(Dataset items)
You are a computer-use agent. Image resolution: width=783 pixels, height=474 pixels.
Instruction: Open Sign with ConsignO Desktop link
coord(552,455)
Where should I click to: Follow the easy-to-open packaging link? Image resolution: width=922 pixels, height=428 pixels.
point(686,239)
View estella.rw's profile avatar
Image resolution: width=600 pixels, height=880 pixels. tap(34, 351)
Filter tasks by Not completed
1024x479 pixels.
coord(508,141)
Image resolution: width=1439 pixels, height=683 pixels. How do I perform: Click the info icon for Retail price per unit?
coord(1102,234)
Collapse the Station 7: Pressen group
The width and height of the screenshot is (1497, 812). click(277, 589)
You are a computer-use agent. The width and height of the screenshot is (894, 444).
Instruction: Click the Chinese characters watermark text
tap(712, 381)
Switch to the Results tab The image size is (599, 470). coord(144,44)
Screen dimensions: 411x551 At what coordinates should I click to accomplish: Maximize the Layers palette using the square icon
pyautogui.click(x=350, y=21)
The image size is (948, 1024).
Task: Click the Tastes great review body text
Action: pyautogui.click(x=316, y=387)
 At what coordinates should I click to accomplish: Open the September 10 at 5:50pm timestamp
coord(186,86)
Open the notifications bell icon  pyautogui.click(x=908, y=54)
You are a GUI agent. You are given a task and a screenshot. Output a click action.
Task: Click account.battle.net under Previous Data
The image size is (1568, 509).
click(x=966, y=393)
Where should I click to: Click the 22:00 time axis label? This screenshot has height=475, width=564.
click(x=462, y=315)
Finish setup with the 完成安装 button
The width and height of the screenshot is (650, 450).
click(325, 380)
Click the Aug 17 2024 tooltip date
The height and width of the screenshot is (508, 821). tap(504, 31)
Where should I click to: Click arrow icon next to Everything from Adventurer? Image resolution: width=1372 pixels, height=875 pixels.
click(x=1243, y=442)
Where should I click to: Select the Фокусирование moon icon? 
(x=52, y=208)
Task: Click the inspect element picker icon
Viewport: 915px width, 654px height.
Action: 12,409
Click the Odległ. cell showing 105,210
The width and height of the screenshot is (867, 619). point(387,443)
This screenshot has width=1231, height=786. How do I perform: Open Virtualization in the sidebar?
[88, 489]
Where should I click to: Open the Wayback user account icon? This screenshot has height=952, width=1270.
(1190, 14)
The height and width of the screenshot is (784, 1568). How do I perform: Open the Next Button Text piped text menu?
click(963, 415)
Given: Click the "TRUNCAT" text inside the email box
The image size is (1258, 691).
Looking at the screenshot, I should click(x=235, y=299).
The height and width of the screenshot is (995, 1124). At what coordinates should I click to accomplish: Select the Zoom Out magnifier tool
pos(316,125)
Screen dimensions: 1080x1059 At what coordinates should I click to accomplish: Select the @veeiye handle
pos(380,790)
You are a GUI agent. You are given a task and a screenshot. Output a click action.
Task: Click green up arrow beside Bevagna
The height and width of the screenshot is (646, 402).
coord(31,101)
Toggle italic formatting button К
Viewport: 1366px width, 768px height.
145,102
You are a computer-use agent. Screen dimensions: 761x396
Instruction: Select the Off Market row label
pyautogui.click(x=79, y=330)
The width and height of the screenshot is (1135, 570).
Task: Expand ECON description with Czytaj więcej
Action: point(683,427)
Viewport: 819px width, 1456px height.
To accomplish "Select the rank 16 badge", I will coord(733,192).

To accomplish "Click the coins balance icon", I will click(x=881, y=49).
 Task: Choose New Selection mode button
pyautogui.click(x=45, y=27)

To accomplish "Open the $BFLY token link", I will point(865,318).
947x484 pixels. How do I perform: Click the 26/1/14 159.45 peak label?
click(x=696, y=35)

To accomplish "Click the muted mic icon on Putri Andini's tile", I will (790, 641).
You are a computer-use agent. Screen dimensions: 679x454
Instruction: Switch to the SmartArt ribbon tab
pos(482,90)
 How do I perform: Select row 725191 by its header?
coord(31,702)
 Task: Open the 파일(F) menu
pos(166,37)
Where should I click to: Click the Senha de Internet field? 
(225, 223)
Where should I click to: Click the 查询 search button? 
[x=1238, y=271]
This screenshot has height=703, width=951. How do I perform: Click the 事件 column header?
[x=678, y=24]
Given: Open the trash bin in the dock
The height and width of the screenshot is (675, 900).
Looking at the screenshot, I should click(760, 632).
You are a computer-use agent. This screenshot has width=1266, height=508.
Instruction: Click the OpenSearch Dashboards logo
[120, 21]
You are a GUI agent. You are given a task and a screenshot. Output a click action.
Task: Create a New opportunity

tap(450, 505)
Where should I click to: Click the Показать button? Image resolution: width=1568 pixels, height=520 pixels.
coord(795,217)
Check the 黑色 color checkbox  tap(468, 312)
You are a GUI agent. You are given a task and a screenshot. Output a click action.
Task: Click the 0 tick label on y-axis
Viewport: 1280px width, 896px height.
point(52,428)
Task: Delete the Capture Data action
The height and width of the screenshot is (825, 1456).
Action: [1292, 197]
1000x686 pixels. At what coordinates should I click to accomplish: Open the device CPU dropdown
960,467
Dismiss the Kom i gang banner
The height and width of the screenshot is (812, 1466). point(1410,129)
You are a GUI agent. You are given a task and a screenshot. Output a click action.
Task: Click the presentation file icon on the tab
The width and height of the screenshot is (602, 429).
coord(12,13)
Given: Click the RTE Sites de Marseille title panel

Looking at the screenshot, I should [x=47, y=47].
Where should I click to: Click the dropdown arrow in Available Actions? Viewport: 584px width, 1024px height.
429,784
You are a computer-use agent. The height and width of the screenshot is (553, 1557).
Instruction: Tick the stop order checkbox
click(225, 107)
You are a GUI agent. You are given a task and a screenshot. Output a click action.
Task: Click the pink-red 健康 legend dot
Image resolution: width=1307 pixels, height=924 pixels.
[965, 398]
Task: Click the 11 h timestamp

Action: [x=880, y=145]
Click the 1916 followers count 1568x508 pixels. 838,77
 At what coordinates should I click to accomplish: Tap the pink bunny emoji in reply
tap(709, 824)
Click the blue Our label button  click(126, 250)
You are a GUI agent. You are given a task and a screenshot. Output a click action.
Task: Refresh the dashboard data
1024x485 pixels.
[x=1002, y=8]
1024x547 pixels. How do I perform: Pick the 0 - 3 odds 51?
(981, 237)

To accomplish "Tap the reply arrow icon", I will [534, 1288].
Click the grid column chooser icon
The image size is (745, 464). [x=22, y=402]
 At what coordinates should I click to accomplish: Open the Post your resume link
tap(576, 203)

Task prompt -
Provide a faithful, complete copy of the entries above.

Written response -
You are a computer-use agent. Image resolution: width=783 pixels, height=474 pixels.
Instruction: Open Sign with ConsignO Desktop link
coord(552,455)
Where should I click to: Follow the easy-to-open packaging link? Image resolution: width=922 pixels, height=428 pixels.
point(686,239)
View estella.rw's profile avatar
Image resolution: width=600 pixels, height=880 pixels. tap(34, 351)
Filter tasks by Not completed
1024x479 pixels.
coord(508,141)
Image resolution: width=1439 pixels, height=683 pixels. How do I perform: Click the info icon for Retail price per unit?
coord(1102,234)
Collapse the Station 7: Pressen group
The width and height of the screenshot is (1497, 812). click(277, 589)
You are a computer-use agent. The width and height of the screenshot is (894, 444).
Instruction: Click the Chinese characters watermark text
tap(712, 381)
Switch to the Results tab The image size is (599, 470). coord(144,44)
Screen dimensions: 411x551 At what coordinates should I click to accomplish: Maximize the Layers palette using the square icon
pyautogui.click(x=350, y=21)
The image size is (948, 1024).
Task: Click the Tastes great review body text
Action: pyautogui.click(x=316, y=387)
 At what coordinates should I click to accomplish: Open the September 10 at 5:50pm timestamp
coord(186,86)
Open the notifications bell icon  pyautogui.click(x=908, y=54)
You are a GUI agent. You are given a task and a screenshot. Output a click action.
Task: Click account.battle.net under Previous Data
The image size is (1568, 509).
click(x=966, y=393)
Where should I click to: Click the 22:00 time axis label? This screenshot has height=475, width=564.
click(x=462, y=315)
Finish setup with the 完成安装 button
The width and height of the screenshot is (650, 450).
click(325, 380)
Click the Aug 17 2024 tooltip date
The height and width of the screenshot is (508, 821). tap(504, 31)
Where should I click to: Click arrow icon next to Everything from Adventurer? Image resolution: width=1372 pixels, height=875 pixels.
click(x=1243, y=442)
Where should I click to: Select the Фокусирование moon icon? 
(x=52, y=208)
Task: Click the inspect element picker icon
Viewport: 915px width, 654px height.
Action: 12,409
Click the Odległ. cell showing 105,210
The width and height of the screenshot is (867, 619). point(387,443)
This screenshot has width=1231, height=786. How do I perform: Open Virtualization in the sidebar?
[88, 489]
Where should I click to: Open the Wayback user account icon? This screenshot has height=952, width=1270.
(1190, 14)
The height and width of the screenshot is (784, 1568). How do I perform: Open the Next Button Text piped text menu?
click(963, 415)
Given: Click the "TRUNCAT" text inside the email box
The image size is (1258, 691).
Looking at the screenshot, I should click(x=235, y=299).
The height and width of the screenshot is (995, 1124). At what coordinates should I click to accomplish: Select the Zoom Out magnifier tool
pos(316,125)
Screen dimensions: 1080x1059 At what coordinates should I click to accomplish: Select the @veeiye handle
pos(380,790)
You are a GUI agent. You are given a task and a screenshot. Output a click action.
Task: Click green up arrow beside Bevagna
The height and width of the screenshot is (646, 402).
coord(31,101)
Toggle italic formatting button К
Viewport: 1366px width, 768px height.
145,102
You are a computer-use agent. Screen dimensions: 761x396
Instruction: Select the Off Market row label
pyautogui.click(x=79, y=330)
The width and height of the screenshot is (1135, 570).
Task: Expand ECON description with Czytaj więcej
Action: point(683,427)
Viewport: 819px width, 1456px height.
To accomplish "Select the rank 16 badge", I will coord(733,192).

To accomplish "Click the coins balance icon", I will click(x=881, y=49).
 Task: Choose New Selection mode button
pyautogui.click(x=45, y=27)

To accomplish "Open the $BFLY token link", I will point(865,318).
947x484 pixels. How do I perform: Click the 26/1/14 159.45 peak label?
click(x=696, y=35)

To accomplish "Click the muted mic icon on Putri Andini's tile", I will (790, 641).
You are a computer-use agent. Screen dimensions: 679x454
Instruction: Switch to the SmartArt ribbon tab
pos(482,90)
 How do I perform: Select row 725191 by its header?
coord(31,702)
 Task: Open the 파일(F) menu
pos(166,37)
Where should I click to: Click the Senha de Internet field? 
(225, 223)
Where should I click to: Click the 查询 search button? 
[x=1238, y=271]
This screenshot has height=703, width=951. How do I perform: Click the 事件 column header?
[x=678, y=24]
Given: Open the trash bin in the dock
The height and width of the screenshot is (675, 900).
Looking at the screenshot, I should click(760, 632).
You are a computer-use agent. This screenshot has width=1266, height=508.
Instruction: Click the OpenSearch Dashboards logo
[120, 21]
You are a GUI agent. You are given a task and a screenshot. Output a click action.
Task: Create a New opportunity

tap(450, 505)
Where should I click to: Click the Показать button? Image resolution: width=1568 pixels, height=520 pixels.
coord(795,217)
Check the 黑色 color checkbox  tap(468, 312)
You are a GUI agent. You are given a task and a screenshot. Output a click action.
Task: Click the 0 tick label on y-axis
Viewport: 1280px width, 896px height.
point(52,428)
Task: Delete the Capture Data action
The height and width of the screenshot is (825, 1456).
Action: [1292, 197]
1000x686 pixels. At what coordinates should I click to accomplish: Open the device CPU dropdown
960,467
Dismiss the Kom i gang banner
The height and width of the screenshot is (812, 1466). point(1410,129)
You are a GUI agent. You are given a task and a screenshot. Output a click action.
Task: Click the presentation file icon on the tab
The width and height of the screenshot is (602, 429).
coord(12,13)
Given: Click the RTE Sites de Marseille title panel

Looking at the screenshot, I should [x=47, y=47].
Where should I click to: Click the dropdown arrow in Available Actions? Viewport: 584px width, 1024px height.
429,784
You are a computer-use agent. The height and width of the screenshot is (553, 1557).
Instruction: Tick the stop order checkbox
click(225, 107)
You are a GUI agent. You are given a task and a screenshot. Output a click action.
Task: Click the pink-red 健康 legend dot
Image resolution: width=1307 pixels, height=924 pixels.
[965, 398]
Task: Click the 11 h timestamp

Action: [x=880, y=145]
Click the 1916 followers count 1568x508 pixels. 838,77
 At what coordinates should I click to accomplish: Tap the pink bunny emoji in reply
tap(709, 824)
Click the blue Our label button  click(126, 250)
You are a GUI agent. You are given a task and a screenshot. Output a click action.
Task: Refresh the dashboard data
1024x485 pixels.
[x=1002, y=8]
1024x547 pixels. How do I perform: Pick the 0 - 3 odds 51?
(981, 237)

To accomplish "Tap the reply arrow icon", I will [534, 1288].
Click the grid column chooser icon
The image size is (745, 464). [x=22, y=402]
 At what coordinates should I click to accomplish: Open the Post your resume link
tap(576, 203)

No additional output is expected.